"You can say that or any thing else you please; I only give you the information for your own government. You will find a good many like them. Somehow or other, people seem to have a great aversion to paying newspaper bills. I don't know how it is, but such is the fact. And if you will take the advice of one who knows a good deal more about the business than you do, you will go to wood-sawing in preference to starting a newspaper. You may succeed, but in ten chances, there are nine on the side of failure."
I shrugged my shoulders and looked incredulous.
"Oh, very well!" said he, "go on and try for yourself. Bought wit is the best, if you don't pay too dear for it. You are young yet, and a little experience of this kind may do you no harm in the long run."
"I'm willing to take the risk, for I think I have counted the cost pretty accurately. As for a failure, I don't mean to know the word. There is a wide field of enterprise before me, and I intend to occupy it fully."
The old gentleman shrugged his shoulders in return, but volunteered no more of his good advice.
A week before the first number of the "Gazette and Reflex" was ready, I called in my prospectuses, in order to have the thousand or fifteen hundred names they contained regularly entered in the subscription-books with which I had provided myself. I had rented an office and employed a clerk. These were two items of expense that had not occurred to me when making my first calculation. It was rather a damper on the ardency of my hopes, to find, that instead of the large number of subscribers I had fondly expected to receive, the aggregate from all quarters was but two hundred!
One very active friend, who had guarantied me fifty himself, had but three names to his list; and another, who said I might set him down for a hundred, had not been able to do any thing, and, moreover, declined taking the paper himself, on the plea that he already took more magazines and newspapers than he could read or afford to pay for. Others gave as a reason for the little they had done, the want of a specimen number, and encouraged me with the assurance, that as soon as the paper appeared, there would be a perfect rush of subscribers.
In due time, the first number appeared, and a very attractive sheet it was—in my eyes. I took the first copy that came from the press, and, sitting down in my office, looked it over with a feeling of paternal pride, never before or since experienced. A more beautiful object, or rather one that it gave me more delight to view, had never been presented to my vision. If doubt had come in to disturb me, it all vanished now. To see the "Gazette and Reflex" would be enough. The two hundred "good names" on my list were felt to be ample for a start. Each copy circulated among those would bring from one to a dozen new subscribers. I regretted exceedingly that the type of the first form of the paper had been distributed. Had this not been the case, I would have ordered an additional thousand to be added to the three thousand with which I commenced my enterprise.
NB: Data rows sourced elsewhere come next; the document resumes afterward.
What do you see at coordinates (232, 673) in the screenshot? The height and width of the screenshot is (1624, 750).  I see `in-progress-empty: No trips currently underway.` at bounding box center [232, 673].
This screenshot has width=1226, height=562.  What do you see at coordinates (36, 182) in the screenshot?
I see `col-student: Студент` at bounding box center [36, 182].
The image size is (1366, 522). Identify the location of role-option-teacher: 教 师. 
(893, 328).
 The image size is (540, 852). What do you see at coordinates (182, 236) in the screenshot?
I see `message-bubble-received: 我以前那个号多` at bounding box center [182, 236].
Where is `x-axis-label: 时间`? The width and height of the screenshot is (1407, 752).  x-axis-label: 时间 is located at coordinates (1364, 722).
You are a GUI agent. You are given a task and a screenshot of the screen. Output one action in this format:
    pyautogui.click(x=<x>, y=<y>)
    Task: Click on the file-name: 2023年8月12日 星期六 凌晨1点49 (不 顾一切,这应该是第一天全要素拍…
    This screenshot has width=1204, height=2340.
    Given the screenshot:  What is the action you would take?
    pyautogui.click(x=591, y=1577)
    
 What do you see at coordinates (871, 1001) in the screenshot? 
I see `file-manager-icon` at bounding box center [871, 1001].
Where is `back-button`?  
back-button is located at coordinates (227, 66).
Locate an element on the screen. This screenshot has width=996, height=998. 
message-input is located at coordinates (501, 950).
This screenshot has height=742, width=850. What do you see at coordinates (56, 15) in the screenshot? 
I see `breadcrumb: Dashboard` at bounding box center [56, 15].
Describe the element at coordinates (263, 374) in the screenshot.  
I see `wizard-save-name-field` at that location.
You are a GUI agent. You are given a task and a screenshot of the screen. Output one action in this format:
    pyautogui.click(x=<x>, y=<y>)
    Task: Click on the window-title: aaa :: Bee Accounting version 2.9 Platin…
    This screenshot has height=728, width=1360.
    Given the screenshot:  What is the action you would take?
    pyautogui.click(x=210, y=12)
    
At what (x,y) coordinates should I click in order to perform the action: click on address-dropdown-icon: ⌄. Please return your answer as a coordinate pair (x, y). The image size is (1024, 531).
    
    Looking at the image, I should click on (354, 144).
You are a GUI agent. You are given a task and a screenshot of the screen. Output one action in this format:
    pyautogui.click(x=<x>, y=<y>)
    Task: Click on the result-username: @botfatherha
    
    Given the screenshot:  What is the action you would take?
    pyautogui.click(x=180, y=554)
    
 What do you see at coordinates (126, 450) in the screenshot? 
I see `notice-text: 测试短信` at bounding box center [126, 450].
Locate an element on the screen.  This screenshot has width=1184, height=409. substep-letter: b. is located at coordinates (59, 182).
Saturday was the regular publication day of the paper, but I issued it on the preceding Wednesday. That is, served it to my two hundred subscribers and had it distributed to the daily press. With what eagerness did I look over the papers on Thursday morning, to see the glowing notices of my beautiful "Gazette and Reflex." I opened the first one that came to hand, glanced down column after column, but not a word about me or mine was there! A keener sense of disappointment I have never experienced. I took up another, and the first words that met my eyes were:
"We have received the first number of a new weekly paper started in this city, entitled the 'Literary Gazette and Weekly Reflex.' It is neat, and appears to be conducted with ability. It will, no doubt, receive a good share of patronage."